[Stored records]
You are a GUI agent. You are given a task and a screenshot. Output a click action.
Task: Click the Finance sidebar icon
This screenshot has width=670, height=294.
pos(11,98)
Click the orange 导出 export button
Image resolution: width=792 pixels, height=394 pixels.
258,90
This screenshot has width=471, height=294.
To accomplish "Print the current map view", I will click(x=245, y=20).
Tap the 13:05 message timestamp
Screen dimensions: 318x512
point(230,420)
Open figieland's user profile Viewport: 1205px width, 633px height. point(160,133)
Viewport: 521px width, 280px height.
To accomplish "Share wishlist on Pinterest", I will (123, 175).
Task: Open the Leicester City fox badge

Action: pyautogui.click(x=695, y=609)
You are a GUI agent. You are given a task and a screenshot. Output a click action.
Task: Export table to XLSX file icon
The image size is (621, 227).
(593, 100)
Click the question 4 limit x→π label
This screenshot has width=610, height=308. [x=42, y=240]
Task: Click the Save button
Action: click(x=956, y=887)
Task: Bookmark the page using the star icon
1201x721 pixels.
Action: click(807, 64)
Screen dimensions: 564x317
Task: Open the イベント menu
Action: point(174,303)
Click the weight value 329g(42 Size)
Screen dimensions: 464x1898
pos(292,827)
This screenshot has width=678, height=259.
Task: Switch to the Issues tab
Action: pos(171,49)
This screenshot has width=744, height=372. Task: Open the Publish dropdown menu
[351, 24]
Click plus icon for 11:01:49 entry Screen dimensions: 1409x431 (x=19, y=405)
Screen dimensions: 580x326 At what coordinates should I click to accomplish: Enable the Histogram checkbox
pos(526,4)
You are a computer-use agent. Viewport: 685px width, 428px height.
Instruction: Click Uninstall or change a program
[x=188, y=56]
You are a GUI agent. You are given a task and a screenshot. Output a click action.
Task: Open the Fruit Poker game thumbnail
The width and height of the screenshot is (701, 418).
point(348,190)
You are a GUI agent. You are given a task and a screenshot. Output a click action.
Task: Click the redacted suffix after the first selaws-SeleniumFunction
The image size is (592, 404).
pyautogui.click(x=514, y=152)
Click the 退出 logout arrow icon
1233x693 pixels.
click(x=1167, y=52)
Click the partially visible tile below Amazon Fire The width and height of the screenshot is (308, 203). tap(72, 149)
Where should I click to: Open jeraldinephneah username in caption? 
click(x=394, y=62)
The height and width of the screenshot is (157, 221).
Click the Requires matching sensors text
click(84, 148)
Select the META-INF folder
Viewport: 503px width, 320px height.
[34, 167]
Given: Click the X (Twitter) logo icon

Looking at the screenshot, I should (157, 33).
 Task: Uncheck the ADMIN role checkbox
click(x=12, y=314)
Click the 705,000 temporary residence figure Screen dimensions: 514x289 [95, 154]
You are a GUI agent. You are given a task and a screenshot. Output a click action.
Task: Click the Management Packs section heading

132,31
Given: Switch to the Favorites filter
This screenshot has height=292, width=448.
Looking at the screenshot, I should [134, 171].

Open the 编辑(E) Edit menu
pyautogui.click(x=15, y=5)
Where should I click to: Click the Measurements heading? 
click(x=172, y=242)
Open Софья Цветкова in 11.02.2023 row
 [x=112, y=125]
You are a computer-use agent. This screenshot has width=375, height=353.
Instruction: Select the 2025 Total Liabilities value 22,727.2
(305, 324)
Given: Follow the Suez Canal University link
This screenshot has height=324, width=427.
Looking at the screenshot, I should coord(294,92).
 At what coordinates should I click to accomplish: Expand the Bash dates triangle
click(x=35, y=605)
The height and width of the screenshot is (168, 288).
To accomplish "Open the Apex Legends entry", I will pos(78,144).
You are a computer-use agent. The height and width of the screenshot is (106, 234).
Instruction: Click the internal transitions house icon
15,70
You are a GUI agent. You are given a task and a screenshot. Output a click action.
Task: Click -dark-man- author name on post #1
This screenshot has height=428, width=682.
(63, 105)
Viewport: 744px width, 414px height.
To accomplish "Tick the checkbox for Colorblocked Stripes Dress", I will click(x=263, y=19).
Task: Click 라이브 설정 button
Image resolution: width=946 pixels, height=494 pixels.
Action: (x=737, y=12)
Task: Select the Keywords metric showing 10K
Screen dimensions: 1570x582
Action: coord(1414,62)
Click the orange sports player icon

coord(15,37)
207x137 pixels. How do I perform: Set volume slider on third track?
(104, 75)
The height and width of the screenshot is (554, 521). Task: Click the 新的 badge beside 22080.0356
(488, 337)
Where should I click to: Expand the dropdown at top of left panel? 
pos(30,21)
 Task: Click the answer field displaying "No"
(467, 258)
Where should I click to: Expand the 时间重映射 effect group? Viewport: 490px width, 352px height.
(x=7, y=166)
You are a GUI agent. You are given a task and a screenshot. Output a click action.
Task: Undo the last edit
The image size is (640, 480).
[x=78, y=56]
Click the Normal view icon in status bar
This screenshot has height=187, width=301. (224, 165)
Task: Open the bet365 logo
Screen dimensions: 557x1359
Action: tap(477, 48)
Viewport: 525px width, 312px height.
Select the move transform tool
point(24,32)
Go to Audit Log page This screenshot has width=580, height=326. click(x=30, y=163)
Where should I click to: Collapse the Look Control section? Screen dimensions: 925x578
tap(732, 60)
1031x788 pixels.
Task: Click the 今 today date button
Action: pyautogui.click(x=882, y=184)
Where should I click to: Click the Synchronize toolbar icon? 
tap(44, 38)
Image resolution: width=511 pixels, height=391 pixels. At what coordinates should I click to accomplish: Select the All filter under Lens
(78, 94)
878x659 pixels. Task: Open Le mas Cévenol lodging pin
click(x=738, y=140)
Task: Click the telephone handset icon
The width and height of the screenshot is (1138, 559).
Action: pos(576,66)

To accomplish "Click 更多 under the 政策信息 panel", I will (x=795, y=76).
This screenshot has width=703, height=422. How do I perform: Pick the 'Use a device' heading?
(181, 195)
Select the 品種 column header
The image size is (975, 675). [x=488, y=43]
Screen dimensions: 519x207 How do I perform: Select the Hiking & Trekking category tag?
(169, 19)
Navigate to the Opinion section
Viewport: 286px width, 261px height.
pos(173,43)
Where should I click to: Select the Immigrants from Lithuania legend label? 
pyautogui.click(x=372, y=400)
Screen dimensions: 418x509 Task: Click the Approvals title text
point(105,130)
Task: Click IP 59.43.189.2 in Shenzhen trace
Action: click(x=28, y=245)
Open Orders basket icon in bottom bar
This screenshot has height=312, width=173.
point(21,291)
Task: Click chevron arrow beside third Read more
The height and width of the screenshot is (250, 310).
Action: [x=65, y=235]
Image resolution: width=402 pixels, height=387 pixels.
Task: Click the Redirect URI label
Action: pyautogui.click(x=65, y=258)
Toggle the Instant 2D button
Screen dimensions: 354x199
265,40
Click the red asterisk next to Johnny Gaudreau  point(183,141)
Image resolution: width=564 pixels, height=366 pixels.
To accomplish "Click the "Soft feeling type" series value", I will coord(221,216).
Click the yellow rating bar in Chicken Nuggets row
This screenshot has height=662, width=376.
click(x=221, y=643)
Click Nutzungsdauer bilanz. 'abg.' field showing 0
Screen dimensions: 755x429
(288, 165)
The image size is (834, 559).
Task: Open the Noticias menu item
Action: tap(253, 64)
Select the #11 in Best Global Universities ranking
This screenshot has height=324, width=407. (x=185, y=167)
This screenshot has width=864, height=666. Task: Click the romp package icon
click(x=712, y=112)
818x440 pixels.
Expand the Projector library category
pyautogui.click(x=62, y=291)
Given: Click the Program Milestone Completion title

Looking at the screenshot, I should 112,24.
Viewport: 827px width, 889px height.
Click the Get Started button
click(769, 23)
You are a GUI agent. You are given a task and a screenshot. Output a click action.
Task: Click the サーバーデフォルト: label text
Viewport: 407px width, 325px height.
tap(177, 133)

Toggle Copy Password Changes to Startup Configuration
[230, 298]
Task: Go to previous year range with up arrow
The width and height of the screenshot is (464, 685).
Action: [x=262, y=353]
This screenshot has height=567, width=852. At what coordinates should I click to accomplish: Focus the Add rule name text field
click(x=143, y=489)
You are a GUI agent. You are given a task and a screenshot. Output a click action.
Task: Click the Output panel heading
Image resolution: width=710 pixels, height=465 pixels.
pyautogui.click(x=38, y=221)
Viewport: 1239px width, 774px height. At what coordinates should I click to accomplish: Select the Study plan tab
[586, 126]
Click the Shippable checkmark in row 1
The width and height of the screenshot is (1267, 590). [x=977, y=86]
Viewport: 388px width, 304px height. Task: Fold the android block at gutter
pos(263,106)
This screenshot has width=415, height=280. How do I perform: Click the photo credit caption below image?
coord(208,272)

- _Prompt_
Output the lines above exactly, but only those between the line holding "The image size is (592, 404)." and the line holding "Click the partially", inclusive.

- _Finished exercise_
The image size is (592, 404).
pyautogui.click(x=514, y=152)
Click the 退出 logout arrow icon
1233x693 pixels.
click(x=1167, y=52)
Click the partially visible tile below Amazon Fire The width and height of the screenshot is (308, 203). tap(72, 149)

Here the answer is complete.